#### [Texto extraído]
########
Flexibilização educador

Você saberia dizer, em poucas palavras, o que é e qual a importância da flexibilidade cognitiva no seu dia a dia, nas vidas profissional e pessoal? 

Na vida cotidiana, qualquer indivíduo se depara com uma infinidade de situações-problema. Para resolvê-las, é necessário pensar racionalmente sobre elas e propor soluções baseadas no conhecimento adquirido a partir da experiência.

Ao resolvê-las, é importante abordar os problemas de forma consciente, defini-los corretamente, oferecer diferentes soluções e refletir sobre a eficácia destas.

Portanto, a complexidade da vida cotidiana exige que os indivíduos sejam flexíveis na resolução dos problemas apresentados, sejam eles cognitivos, relacionais ou afetivos.

Nós, educadores, enfrentamos esse contexto diariamente, frequentemente em uma escala impressionante.

A carreira docente está entre aquelas com a maior probabilidade de envolver o encontro com pessoas de diferentes temperamentos e comportamentos, além de exigir interação direta. Por essa razão, torna-se fundamental desenvolver altos níveis de flexibilidade cognitiva.

Isso ampliará nossa capacidade de adaptação a variadas situações e nos permitirá criar soluções cada vez mais eficazes para os desafios encontrados. (Orakci)

Como a Neurociência define e explica o desenvolvimento da Flexibilidade Cognitiva?

  1. A definição

Flexibilidade cognitiva, num primeiro momento, esteve associado ao de criatividade. Guilford (1959) considerou o pensamento divergente como um tipo de pensamento flexível, definido como a capacidade de gerar um número maior e mais diversificado de ideias.

Com o tempo, as investigações sobre a flexibilidade cognitiva começaram a ganhar novos contornos, e seus estudos estão agora vinculados às funções executivas.

Funções executivas são definidas como o conjunto de habilidades que nos permitem executar ações necessárias para atingir um objetivo (Cosenza e Guerra). Tais funções estão diretamente associadas ao córtex pré-frontal do nosso cérebro, uma área do cérebro localizada logo atrás da testa.
########
#### [Dados fornecidos]

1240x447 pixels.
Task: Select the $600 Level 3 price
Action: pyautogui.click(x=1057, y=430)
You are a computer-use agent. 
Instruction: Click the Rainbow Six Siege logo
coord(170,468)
########
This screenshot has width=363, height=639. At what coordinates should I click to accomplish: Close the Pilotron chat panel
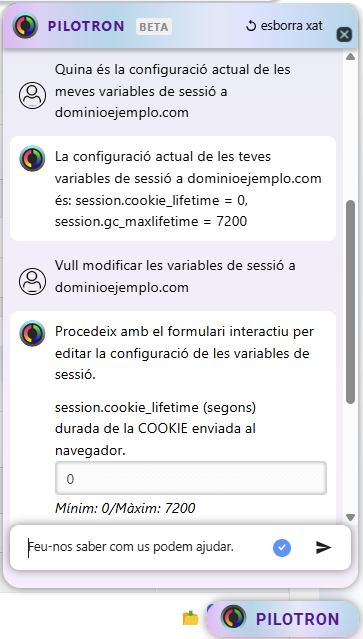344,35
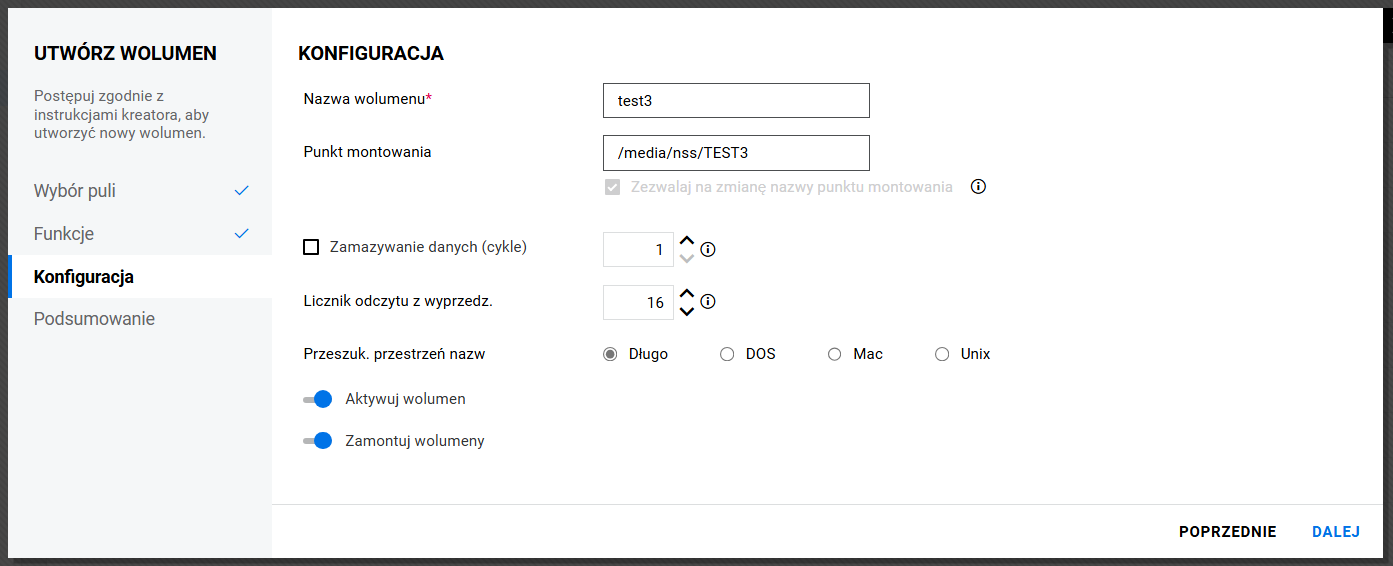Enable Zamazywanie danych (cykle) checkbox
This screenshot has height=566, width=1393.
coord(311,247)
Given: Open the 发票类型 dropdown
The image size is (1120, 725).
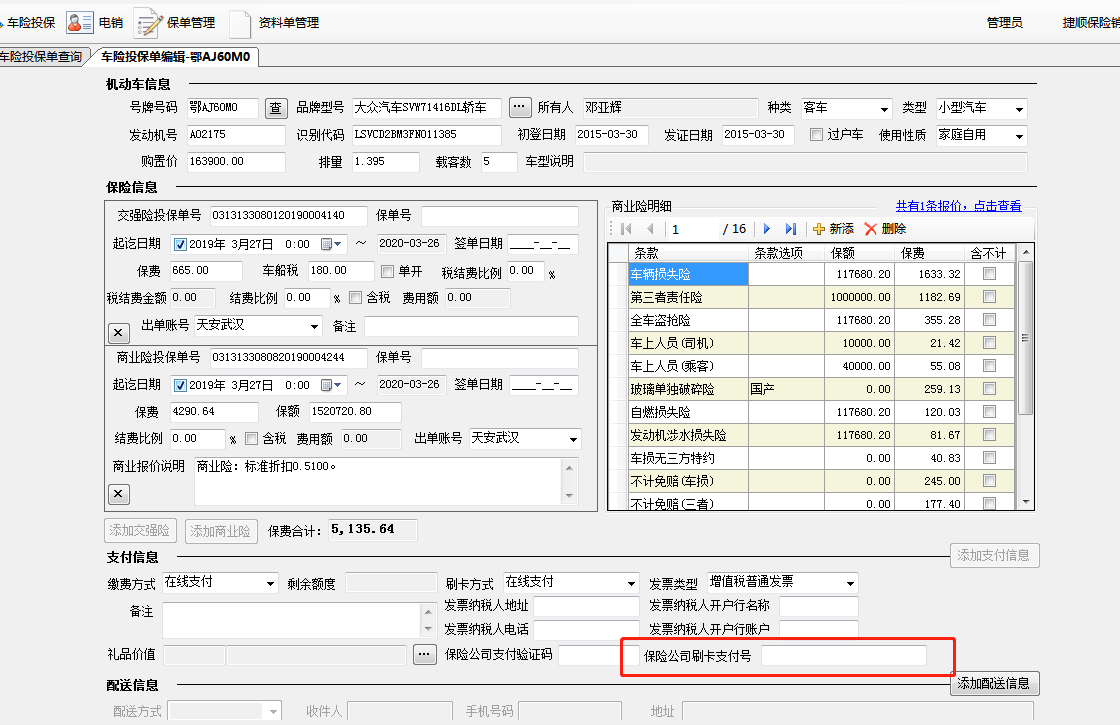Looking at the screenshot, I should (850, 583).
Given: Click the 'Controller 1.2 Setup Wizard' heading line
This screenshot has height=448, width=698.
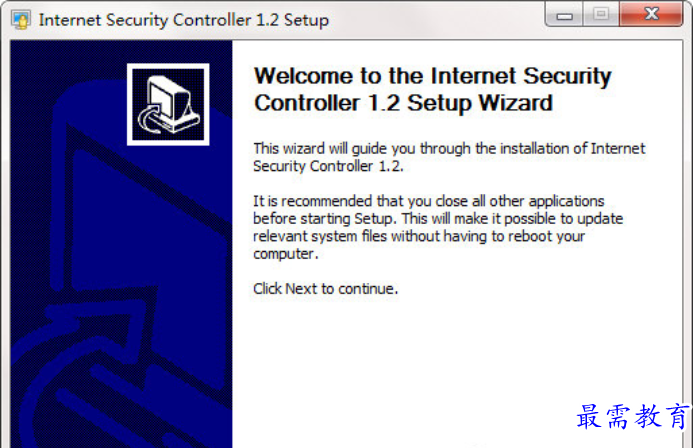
########
#### [Enunciado A]
Reproduza, do texto sobre flexibilidade cognitiva, o trecho que vai de "Portanto, a complexidade" até "relacionais ou afetivos.", inclusive.
#### [Enunciado B]
Responda com base no texto sobre flexibilidade cognitiva:
(i) Em que ano Guilford considerou o pensamento divergente um tipo de pensamento flexível?
(ii) Que tipos de problemas a complexidade da vida cotidiana exige resolver com flexibilidade?
(iii) A que área do cérebro as funções executivas estão diretamente associadas?
#### [Enunciado C]
Retome o texto sobre flexibilidade cognitiva e dê continuidade a ele a partir do ponto em que termina.

#### [Resposta escrita A]
Portanto, a complexidade da vida cotidiana exige que os indivíduos sejam flexíveis na resolução dos problemas apresentados, sejam eles cognitivos, relacionais ou afetivos.

#### [Resposta escrita B]
(i) Em 1959.
(ii) Problemas cognitivos, relacionais ou afetivos.
(iii) Ao córtex pré-frontal, localizado logo atrás da testa.

#### [Resposta escrita C]
É uma parte essencial do cérebro relacionada ao raciocínio e comportamento social que nos ajuda a planejar, tomar decisões, controlar impulsos e regular nossas emoções.

A flexibilidade cognitiva, entre as funções executivas, está frequentemente associada à capacidade do indivíduo de reestruturar o pensamento.

Um indivíduo com boa flexibilidade cognitiva é capaz de:

  • armazenar e organizar informações de formas distintas;
  • reestruturar o conhecimento e ser mais eficaz na resposta diante de novas situações.
  • Como a flexibilidade cognitiva é desenvolvida ao longo da vida?

Essa habilidade é complexa do ponto de vista neurológico e, assim como as demais funções executivas, desenvolve-se ao longo da infância e adolescência, atingindo o ápice na fase adulta, quando o cérebro alcança o seu amadurecimento máximo.

 O amadurecimento do cérebro refere-se ao processo em que as células do cérebro, chamadas neurônios, se desenvolvem completamente.

Isso acontece de duas formas principais: a primeira é a mielinização, que é como se os neurônios recebessem uma capa de proteção que os ajuda a transmitir informações mais rapidamente.

A segunda, é a poda neuronal, que corresponde a eliminação de conexões entre neurônios não muito utilizadas, favorecendo  as mais utilizadas, tornando o cérebro mais eficiente. Esses processos variam de acordo com cada fase da vida, contribuindo para o desenvolvimento cerebral.

Além disso, cada indivíduo tem sua própria história de conexões formadas pela experiência de vida. Suas experiências constroem, desfazem e reorganizam constantemente as conexões sinápticas entre os bilhões de neurônios que possuímos e isso nos faz únicos.

Portanto, não se pode esperar que crianças e adolescentes tenham a mesma flexibilidade diante de situações inesperadas ou problemas novos, e muito menos que tenham o mesmo nível de experiências ou soluções acumuladas que os adultos.

Em suma, o desenvolvimento da flexibilidade cognitiva está intimamente ligado à experiência que o indivíduo tem na solução de problemas, sejam eles cotidianos, pedagógicos, relacionais, entre outros.

Quanto mais o indivíduo é solicitado a refletir sobre um problema com o objetivo de encontrar uma solução e, caso não seja a melhor, a revisar suas possibilidades para propor novas soluções, mais esse indivíduo se torna flexível cognitivamente:

  • flexível no sentido de ter capacidade de adaptação e ajuste;
  • cognitivamente no sentido de aprender e adquirir conhecimento.

Em outras palavras, ser capaz de se adaptar a situações às quais estará sujeito, sejam elas novas ou não, requer uma boa flexibilidade cognitiva.

Um exercício prático interessante para potencializar a flexibilidade cognitiva é analisar um problema ou situação complexa quebrando a tarefa em etapas sequenciais claras e gerenciáveis, como fazemos ao planejar uma sequência didática complexa.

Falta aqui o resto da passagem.